>> START Selected extract

MULTICULTURALISM WAS THE TRUE KILLER AT FORT HOOD
By Avi Davis

Pundits, commentators, newscasters and our political class are all looking for the clues:  Who and what caused Major Nidal Malik Hasan to launch a deadly attack on his fellow soldiers in Fort Hood, Texas last week  resulting in the massacre of 14, including the life of an unborn baby?

Take your pick of the reasons:

  • Hasan was bridling with indignation that the United States was carrying out military operations against fellow Muslims in Afghanistan and Iraq
  • Hasan cracked under the strain of dealing with trauma victims returning from overseas duty.
  • Hasan was inflamed by the prejudicial treatment he had received from his colleagues and superiors.
  • Hasan was infuriated that the army would not allow practicing Muslim servicemen to become conscientious objectors before shipping  them out to countries where they would be forced to shoot and  kill their co-religionists
  • Hasan was the latest example of America’s love affair with guns and its fatal ambivalence in policing them.
  • Hasan was simply a very disturbed individual who had exhibited paranoid, anti-social behavior at numerous times during his military career

Such reasons seem to echo the same motivations our chattering classes once ascribed to another famous killer, Lee Harvey Oswald, following the assassination of John F. Kennedy, viz: the killer was driven by personal issues which had nothing to do with his adoption of  a hateful ideology or contempt for America and its values.

But the truth is now becoming stunningly clear.  Hasan was a confirmed jihadist, his values and ideals tied directly to the same ideology which resulted in 3,000 deaths in America on a sunny morning in September, 2001 and has been the catalyst for 14,327 individual terrorist incidents worldwide since that date.

Even at this early stage of the investigation, his emails, recorded conversations and own writings provide conclusive proof that he considered suicide bombings, the premeditated mass killings of innocents and fatal attacks against United States civilians and  military personnel as justified acts of homicide. He was deeply influenced in these views by the preachings of an imam, Anwar al-Alwaki, who, according to the 9/11 Commission, was the spiritual guide to two of the 9/11 hijackers in a San Diego mosque.  Hasan had also attended the Dar al-Hirjah mosque in Falls Church, Virgina where al-Awlaki once preached. In the month before the massacre Hasan had exchanged 10-20 emails with the imam who is now believed living in exile in Yemen. 
 
On the day following the Ft. Hood massacre, on his website,  al-Awlaki praised Hasan as a true Muslim warrior, as "a hero" and "a man of conscience who could not bear living the contradiction of being a Muslim and serving in an army that is fighting against his own people."

How long will it take for our cognoscenti  to connect these dots? 

Perhaps we should indeed be moving beyond an examination of Hasan’s motivations, which are clear and incontrovertible, to asking ourselves these far more relevant questions: 

Why was a man of Hasan’s temperament and ideology not properly vetted before being accepted into the U.S. Army?  

Why was no one willing to pay heed to the warning signs of an impending catastrophe?

 Why is the media working so assiduously to obscure the true motivations for his crime?

>> END Selected extract

Problem to solve |
Please write out the Fort Hood article word for word from "Pundits, commentators, newscasters" to "an unborn baby?". Rely on the Fort Hood article alone.

>> START Extracted records

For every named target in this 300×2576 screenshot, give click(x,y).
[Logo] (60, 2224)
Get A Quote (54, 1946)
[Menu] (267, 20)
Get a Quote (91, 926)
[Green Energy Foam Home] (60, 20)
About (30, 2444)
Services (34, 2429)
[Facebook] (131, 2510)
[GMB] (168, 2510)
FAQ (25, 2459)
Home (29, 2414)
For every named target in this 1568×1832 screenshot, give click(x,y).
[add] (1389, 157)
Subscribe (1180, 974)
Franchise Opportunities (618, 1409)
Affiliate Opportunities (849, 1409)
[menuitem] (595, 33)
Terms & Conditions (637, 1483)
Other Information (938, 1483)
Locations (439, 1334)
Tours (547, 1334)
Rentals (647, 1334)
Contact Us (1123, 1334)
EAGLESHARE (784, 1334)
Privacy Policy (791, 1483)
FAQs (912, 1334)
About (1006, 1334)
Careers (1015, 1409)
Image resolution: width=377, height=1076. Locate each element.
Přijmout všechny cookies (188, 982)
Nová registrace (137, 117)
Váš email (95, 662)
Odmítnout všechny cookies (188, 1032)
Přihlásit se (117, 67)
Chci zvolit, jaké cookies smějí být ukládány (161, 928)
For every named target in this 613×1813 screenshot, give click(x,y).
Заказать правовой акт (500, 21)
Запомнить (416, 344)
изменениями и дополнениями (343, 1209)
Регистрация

>> END Extracted records

Solution to this exercise |
Pundits, commentators, newscasters and our political class are all looking for the clues:  Who and what caused Major Nidal Malik Hasan to launch a deadly attack on his fellow soldiers in Fort Hood, Texas last week  resulting in the massacre of 14, including the life of an unborn baby?